# [EXTRACT TO READ]
╔══
# automatic substitution??



## jim baird (Feb 8, 2010)

When I composed a new post the site, when I hit the submit button, changed my word "architect" to "man with pencil who draw".

I don't care, but do wonder why.


----------



## Coug Dad (Feb 8, 2010)

Re: automatic substitution??

Someone has a curious sense of humor when it comes to a$rchitects


----------



## jim baird (Feb 8, 2010)

Re: automatic substitution??

Do you think if I entered "man with pencil who draw" it would show up as "architect"?


----------



## jim baird (Feb 8, 2010)

Re: automatic substitution??



			
				jim baird said:
			
		

> Do you think if I entered "man with pencil who draw" it would show up as "man with pencil who draw"?


LOL!  Just happened again.  Hmmmm, wonder about those "moderators".


----------



## Mule (Feb 8, 2010)

Re: automatic substitution??

Jeff's been playng around with some of the functions of the board. Attornyy (when spelled right) was another humorous word.


----------



## cda (Feb 8, 2010)

Re: automatic substitution??

jim baird

I think it is one of those three letter agencies monitoring your computer :::::

"ICC"


----------



## Gene Boecker (Feb 8, 2010)

Re: automatic substitution??

I think it's "man with computer who play."


----------



## JBI (Feb 8, 2010)

Re: automatic substitution??

It's a MYSTERY!?!?!

NAHHHHHHH! Just jar546 playing. I thought he removed that one after the first day, oh well.

Intentional misspellling or ch@rac+er substitution will bypass the filter.
╚══
# [EXERCISE A]
Reproduce the passage of the forum thread on automatic word substitution, beginning at the words "## Mule (Feb" and stopping after the words "cda (Feb 8, 2010)".
# [EXERCISE B]
In the forum thread on automatic word substitution, whom does Mule name as having been playing around with functions of the board?
# [EXERCISE C]
Resume the forum thread on automatic word substitution, continuing it from the end of its final post.

[Stored data]
╔══
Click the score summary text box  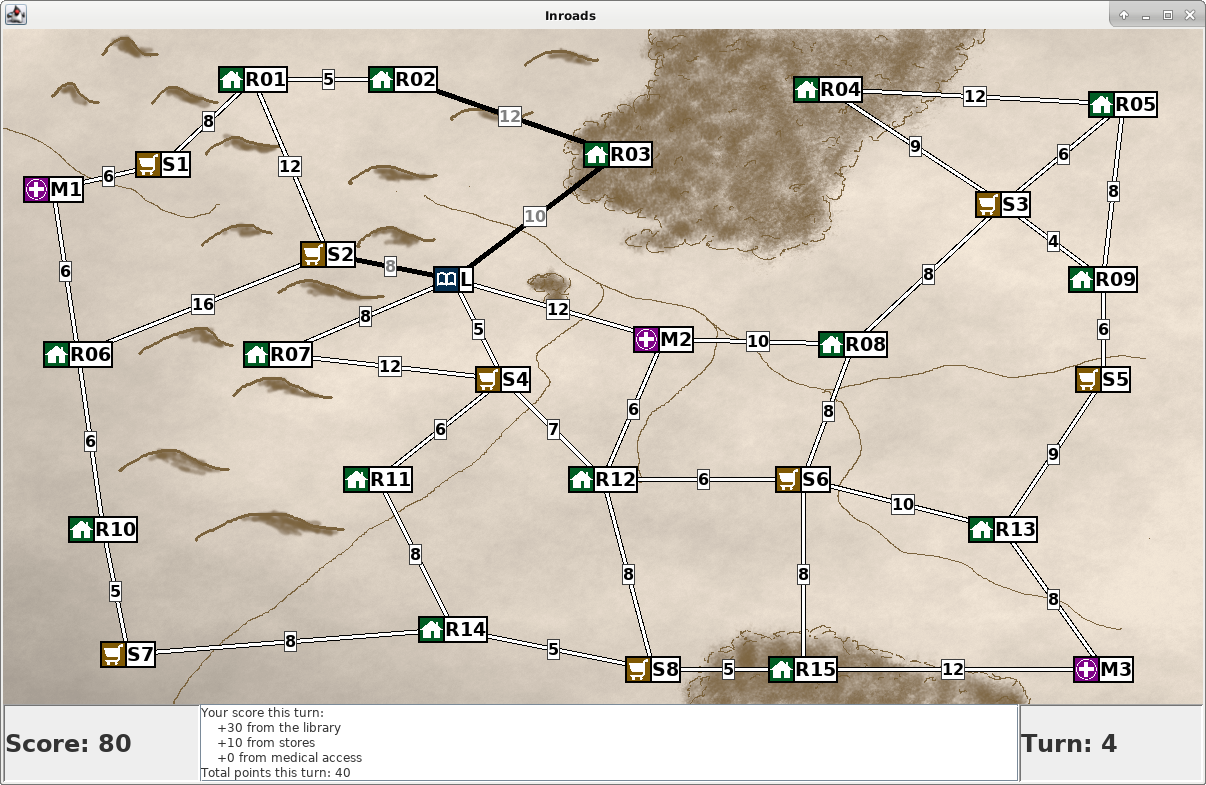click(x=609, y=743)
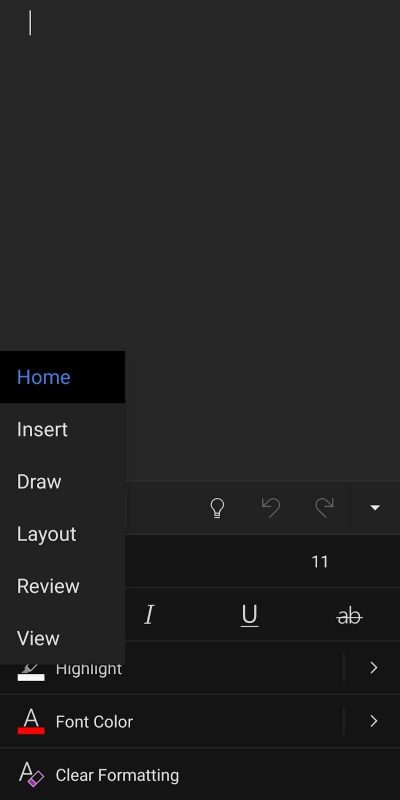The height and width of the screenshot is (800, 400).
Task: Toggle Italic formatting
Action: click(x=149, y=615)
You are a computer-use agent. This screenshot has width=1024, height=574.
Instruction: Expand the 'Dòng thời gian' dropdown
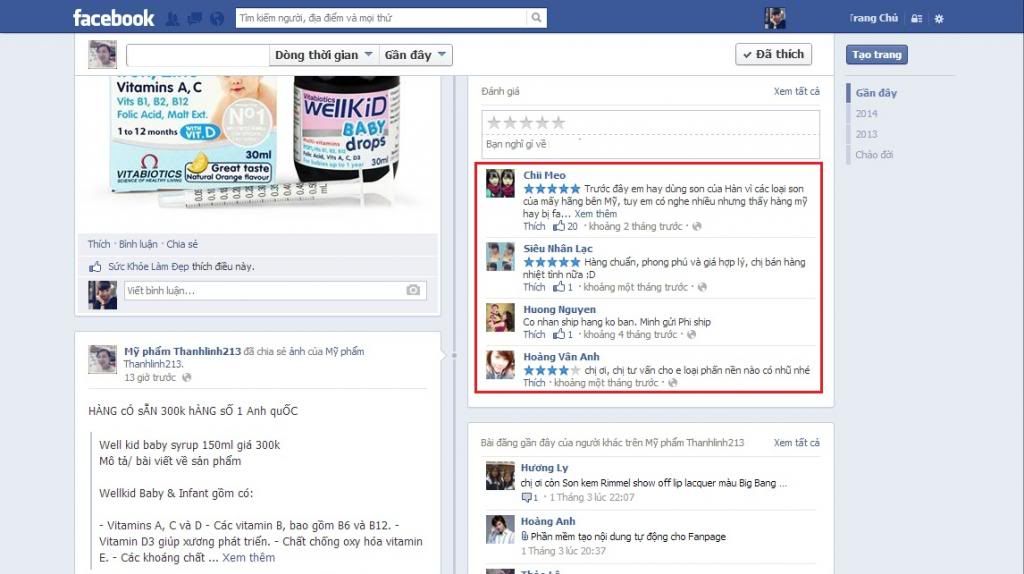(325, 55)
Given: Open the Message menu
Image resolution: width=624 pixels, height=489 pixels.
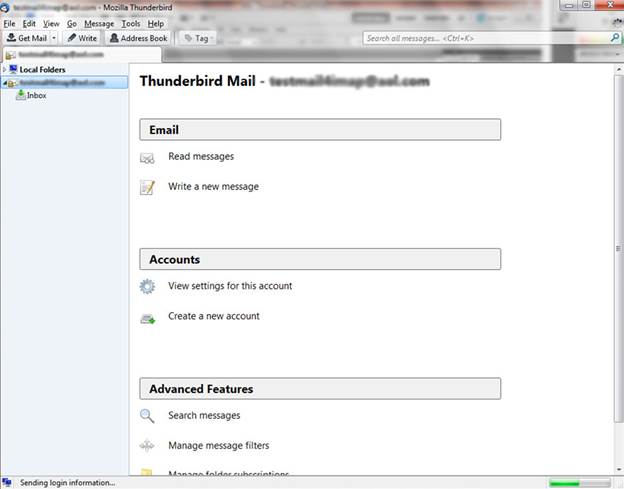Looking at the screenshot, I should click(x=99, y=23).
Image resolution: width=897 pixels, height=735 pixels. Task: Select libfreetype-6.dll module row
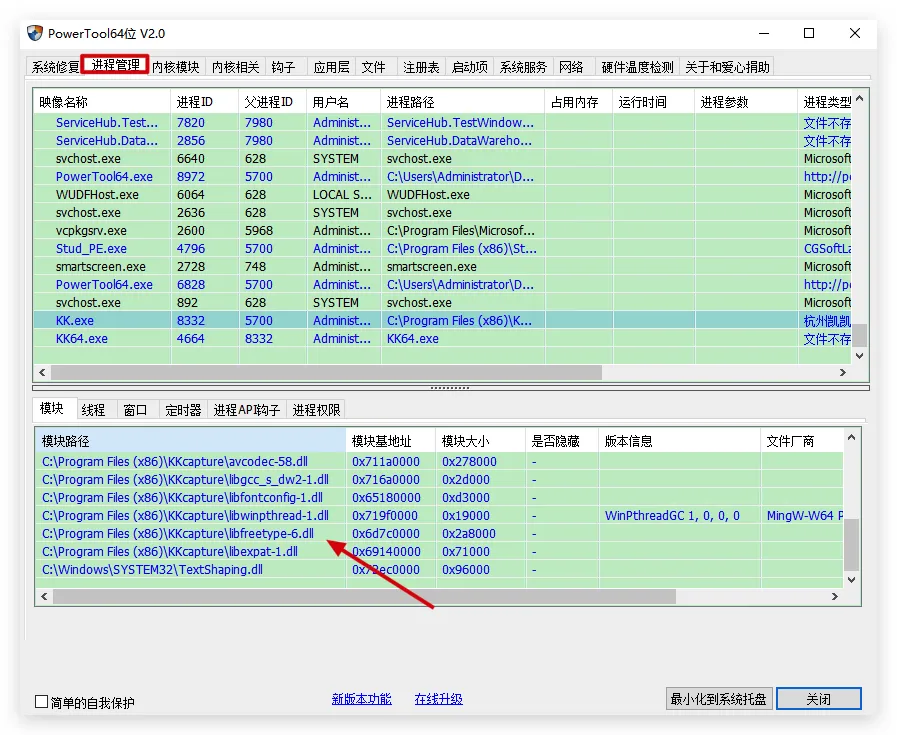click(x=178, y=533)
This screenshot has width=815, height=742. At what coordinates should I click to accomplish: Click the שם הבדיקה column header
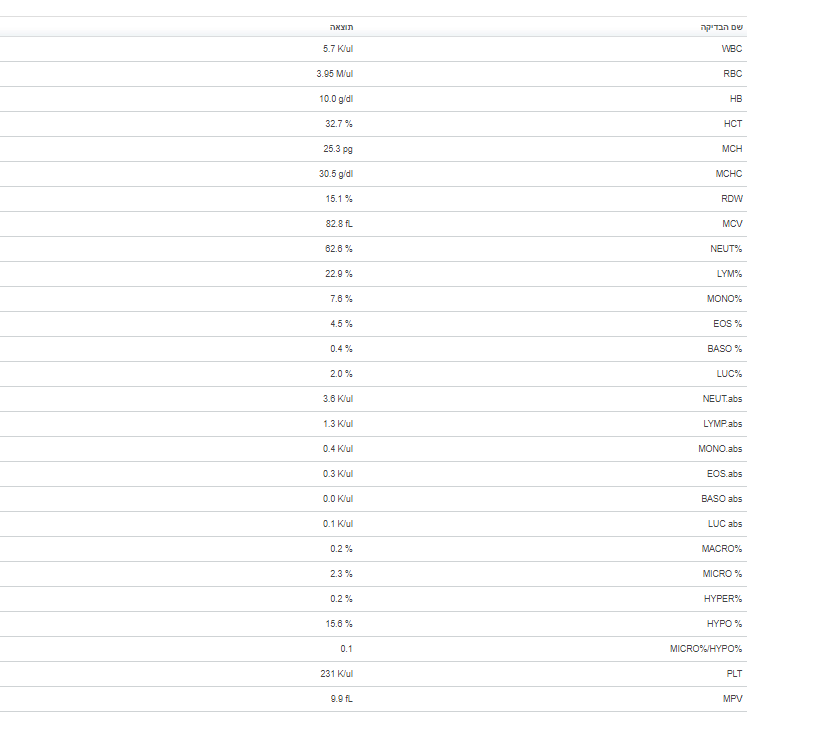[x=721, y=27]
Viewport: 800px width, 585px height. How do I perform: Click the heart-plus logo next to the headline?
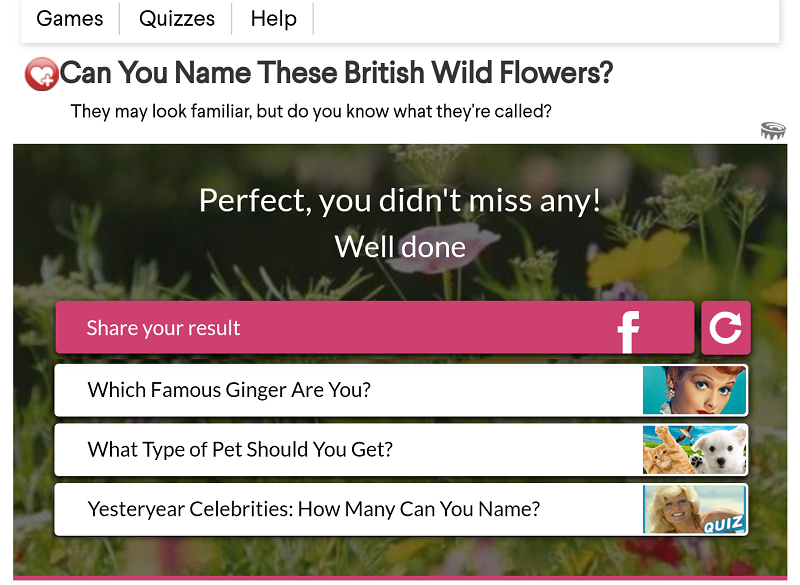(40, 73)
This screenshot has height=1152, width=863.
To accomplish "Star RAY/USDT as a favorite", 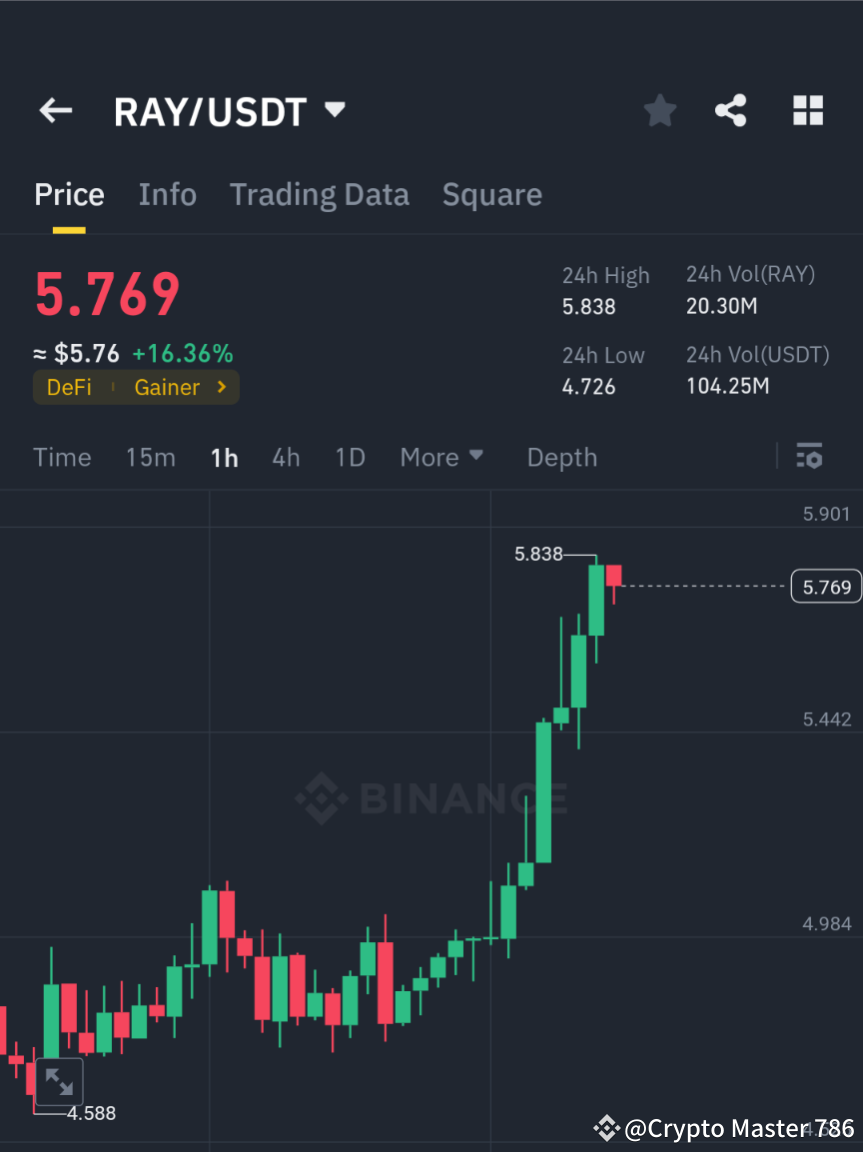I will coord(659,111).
╚══
# [TASK RESULT A]
## Mule (Feb 8, 2010)

Re: automatic substitution??

Jeff's been playng around with some of the functions of the board. Attornyy (when spelled right) was another humorous word.


----------



## cda (Feb 8, 2010)

# [TASK RESULT B]
Jeff.

# [TASK RESULT C]
----------



## Gene Boecker (Feb 8, 2010)

Re: automatic substitution??

So will arkitect pass the filter too?

(apparently)


----------



## FM William Burns (Feb 8, 2010)

Re: automatic substitution??

Funny....I guess us graduates from Hooked on Phonics don't have problems with this


----------



## Gene Boecker (Feb 8, 2010)

Re: automatic substitution??



			
				FM William Burns said:
			
		

> Funny....I guess us graduates from Hooked on Phonics don't have problems with this


I always wondered why "phonics" wasn't spelled _fonetiklee _. . . .   :?


----------



## FM William Burns (Feb 8, 2010)

Re: automatic substitution??

Glad your feeling better


----------



## Fitzgerald (Feb 27, 2010)

Re: automatic substitution??

yeah that would be a great ideal.


----------



## Builder Bob (Mar 1, 2010)

Re: automatic substitution??

I guess with my typos, I am fairly safe? eh? :lol:


----------



## Paul Sweet (Mar 1, 2010)

Re: automatic substitution??

Pencils are so 20th century!  It should be "man with mouse who draw" (or "man or woman with mouse who draw" if you want to be politically correct).  I suppose in few more years it will be "man with mouse who create BIM model"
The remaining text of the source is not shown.